Dr. Mario did quite well, selling more than five million copies, further establishing the puzzle genre as a viable field. Tetris had given gamers a jones for puzzle games. And while great ones were hard to make, imperfect ones practically grew on trees. For the Game Boy especially, it seemed half of all the new games released were puzzle games: Boxxle, Pipe Dream, Qix. But only a few had the simplicity of game play and design to be intuitive: Dr. Mario, Tetris, and Columns. (In fact, Nintendo released a combo cartridge called Tetris & Dr. Mario.)

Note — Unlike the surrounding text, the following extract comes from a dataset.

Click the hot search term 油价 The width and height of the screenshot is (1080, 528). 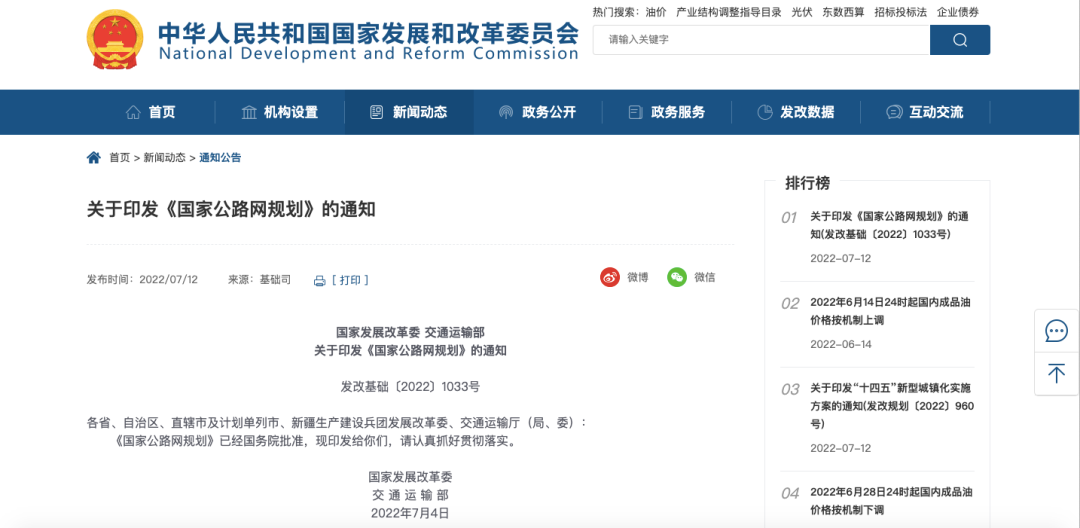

Another Dr. Mario accomplishment was to upgrade Mario to the star of a game that had nothing to do with Mario’s wheelhouse of jumping, costumes, turtles, saving princesses from King Koopa, etc. It was a puzzle game, pure and simple. Having Mario be in it was fine—discovering him in a Nintendo game was like finding the Alfred Hitchcock cameo, or searching out the word Nina in an Al Hirschfeld drawing. But to name the game after him? Who would see the word “Mario” and think “puzzle game”?

Dr. Mario wasn’t phoned in, and Nintendo felt its quality earned the right to have Mario on the cover. Mario was a celebrity endorser, Michael Jordan in overalls. While Sega was building its mascot Sonic with mercenary aplomb, Nintendo turned Mario into the Good Housekeeping Seal of Approval.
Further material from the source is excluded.